A diabetic woman has become the first person in London to undergo a new form of treatment for obesity and type 2 diabetes.
Lena Daly, from Lambeth, was fitted with an EndoBarrier – a thin plastic sleeve designed to help obese type 2 diabetes patients lose weight and reduce their blood sugar levels.
The new medical treatment works by lining the upper part of the small intestine, causing food to be absorbed further down in the intestine.

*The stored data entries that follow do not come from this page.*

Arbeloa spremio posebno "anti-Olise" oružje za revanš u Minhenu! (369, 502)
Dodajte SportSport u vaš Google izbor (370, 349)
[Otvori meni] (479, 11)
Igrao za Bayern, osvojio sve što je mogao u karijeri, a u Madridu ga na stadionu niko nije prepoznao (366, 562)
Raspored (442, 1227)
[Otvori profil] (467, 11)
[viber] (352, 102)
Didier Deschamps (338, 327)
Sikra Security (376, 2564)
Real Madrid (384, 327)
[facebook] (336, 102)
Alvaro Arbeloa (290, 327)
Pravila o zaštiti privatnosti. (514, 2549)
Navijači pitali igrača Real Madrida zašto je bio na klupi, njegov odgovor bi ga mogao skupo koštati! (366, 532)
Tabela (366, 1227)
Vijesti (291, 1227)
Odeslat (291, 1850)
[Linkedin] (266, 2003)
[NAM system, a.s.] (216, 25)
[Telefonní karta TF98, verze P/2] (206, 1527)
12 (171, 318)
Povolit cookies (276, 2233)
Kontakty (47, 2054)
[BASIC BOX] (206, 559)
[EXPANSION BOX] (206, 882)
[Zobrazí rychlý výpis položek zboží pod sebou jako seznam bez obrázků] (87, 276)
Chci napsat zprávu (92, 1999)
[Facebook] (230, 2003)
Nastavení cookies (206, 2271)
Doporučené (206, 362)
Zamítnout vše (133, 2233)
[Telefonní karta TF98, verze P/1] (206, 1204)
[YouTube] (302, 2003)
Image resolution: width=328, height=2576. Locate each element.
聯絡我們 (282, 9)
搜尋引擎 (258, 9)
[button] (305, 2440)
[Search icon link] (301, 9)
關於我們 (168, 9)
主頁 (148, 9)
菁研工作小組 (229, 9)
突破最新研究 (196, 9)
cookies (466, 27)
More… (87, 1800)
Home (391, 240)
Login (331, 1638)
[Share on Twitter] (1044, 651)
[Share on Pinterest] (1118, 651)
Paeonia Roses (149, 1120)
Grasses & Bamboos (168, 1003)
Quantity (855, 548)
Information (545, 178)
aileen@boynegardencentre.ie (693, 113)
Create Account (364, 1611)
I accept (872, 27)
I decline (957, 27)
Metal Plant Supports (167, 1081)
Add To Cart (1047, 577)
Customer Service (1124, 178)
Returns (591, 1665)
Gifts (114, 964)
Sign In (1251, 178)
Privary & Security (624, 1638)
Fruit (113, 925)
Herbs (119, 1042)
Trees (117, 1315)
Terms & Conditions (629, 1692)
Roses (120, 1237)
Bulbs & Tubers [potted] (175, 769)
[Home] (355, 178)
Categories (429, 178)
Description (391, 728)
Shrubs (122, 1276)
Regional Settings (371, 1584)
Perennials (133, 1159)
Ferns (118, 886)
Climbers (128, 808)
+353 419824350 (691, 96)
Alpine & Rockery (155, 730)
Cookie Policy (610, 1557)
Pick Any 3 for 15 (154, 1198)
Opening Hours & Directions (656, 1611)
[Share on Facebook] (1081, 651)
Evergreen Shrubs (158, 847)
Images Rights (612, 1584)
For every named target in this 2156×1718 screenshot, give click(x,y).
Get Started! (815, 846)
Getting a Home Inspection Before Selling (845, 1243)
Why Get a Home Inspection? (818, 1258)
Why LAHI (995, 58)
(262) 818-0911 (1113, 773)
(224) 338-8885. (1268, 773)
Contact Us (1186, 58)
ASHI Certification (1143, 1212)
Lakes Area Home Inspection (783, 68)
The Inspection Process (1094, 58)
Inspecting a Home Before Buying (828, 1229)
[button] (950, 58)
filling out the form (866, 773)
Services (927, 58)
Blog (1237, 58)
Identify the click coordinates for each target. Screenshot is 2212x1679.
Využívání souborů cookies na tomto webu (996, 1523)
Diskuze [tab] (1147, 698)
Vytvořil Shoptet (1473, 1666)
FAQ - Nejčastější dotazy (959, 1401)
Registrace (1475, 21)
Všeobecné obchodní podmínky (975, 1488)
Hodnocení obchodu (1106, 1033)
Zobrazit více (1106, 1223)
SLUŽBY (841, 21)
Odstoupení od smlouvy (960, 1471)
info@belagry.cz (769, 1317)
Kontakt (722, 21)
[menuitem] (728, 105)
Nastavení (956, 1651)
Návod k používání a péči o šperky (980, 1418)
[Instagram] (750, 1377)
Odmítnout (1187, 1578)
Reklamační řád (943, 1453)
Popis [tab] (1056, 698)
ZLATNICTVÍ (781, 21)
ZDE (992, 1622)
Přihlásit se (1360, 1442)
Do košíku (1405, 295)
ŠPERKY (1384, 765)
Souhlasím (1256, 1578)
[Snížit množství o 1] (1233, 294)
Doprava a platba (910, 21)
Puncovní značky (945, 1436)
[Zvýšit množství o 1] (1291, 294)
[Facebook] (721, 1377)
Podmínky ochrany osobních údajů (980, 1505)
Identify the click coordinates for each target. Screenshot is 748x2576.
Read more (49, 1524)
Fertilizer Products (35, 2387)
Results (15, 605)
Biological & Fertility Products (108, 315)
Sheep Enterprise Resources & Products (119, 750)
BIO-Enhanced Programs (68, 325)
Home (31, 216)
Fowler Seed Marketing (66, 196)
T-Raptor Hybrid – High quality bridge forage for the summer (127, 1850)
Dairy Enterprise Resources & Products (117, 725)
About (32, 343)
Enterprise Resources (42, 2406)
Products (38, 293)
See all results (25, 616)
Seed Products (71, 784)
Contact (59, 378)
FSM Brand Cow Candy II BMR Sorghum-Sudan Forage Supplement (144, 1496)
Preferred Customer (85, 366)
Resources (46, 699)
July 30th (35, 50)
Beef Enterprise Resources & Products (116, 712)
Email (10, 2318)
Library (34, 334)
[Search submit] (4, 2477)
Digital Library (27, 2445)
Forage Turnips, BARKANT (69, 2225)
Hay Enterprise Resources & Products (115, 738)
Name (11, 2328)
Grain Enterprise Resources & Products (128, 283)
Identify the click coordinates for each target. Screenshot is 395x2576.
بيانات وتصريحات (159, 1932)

Cutting out this part of digestion causes the patient to feel fuller after a smaller meal and also changes the way the body manages blood glucose, resulting in a rapid decline in blood sugar levels.
The procedure can be performed in under an hour. It typically costs between £6,000 and £8,000 in the private sector, but is now available on the NHS.
Daly had the EndoBarrier fitted after being admitted to a trial of the treatment at the King’s College and Guy’s and St Thomas’ hospitals.
“I feel like I’ve won the lottery,” the 53 year-old said. “It will make such a great difference. I feel privileged.”
The mother of two was diagnosed with type 2 diabetes in 2004. She has since seen her weight rise to 17 stone, but she hopes the treatment will help her return to a more healthy weight of 12 stone.
Dr Piya Sen Gupta, the research fellow conducting the trial, said there are still 20 places remaining in London for patients interested in receiving EndoBarrier therapy.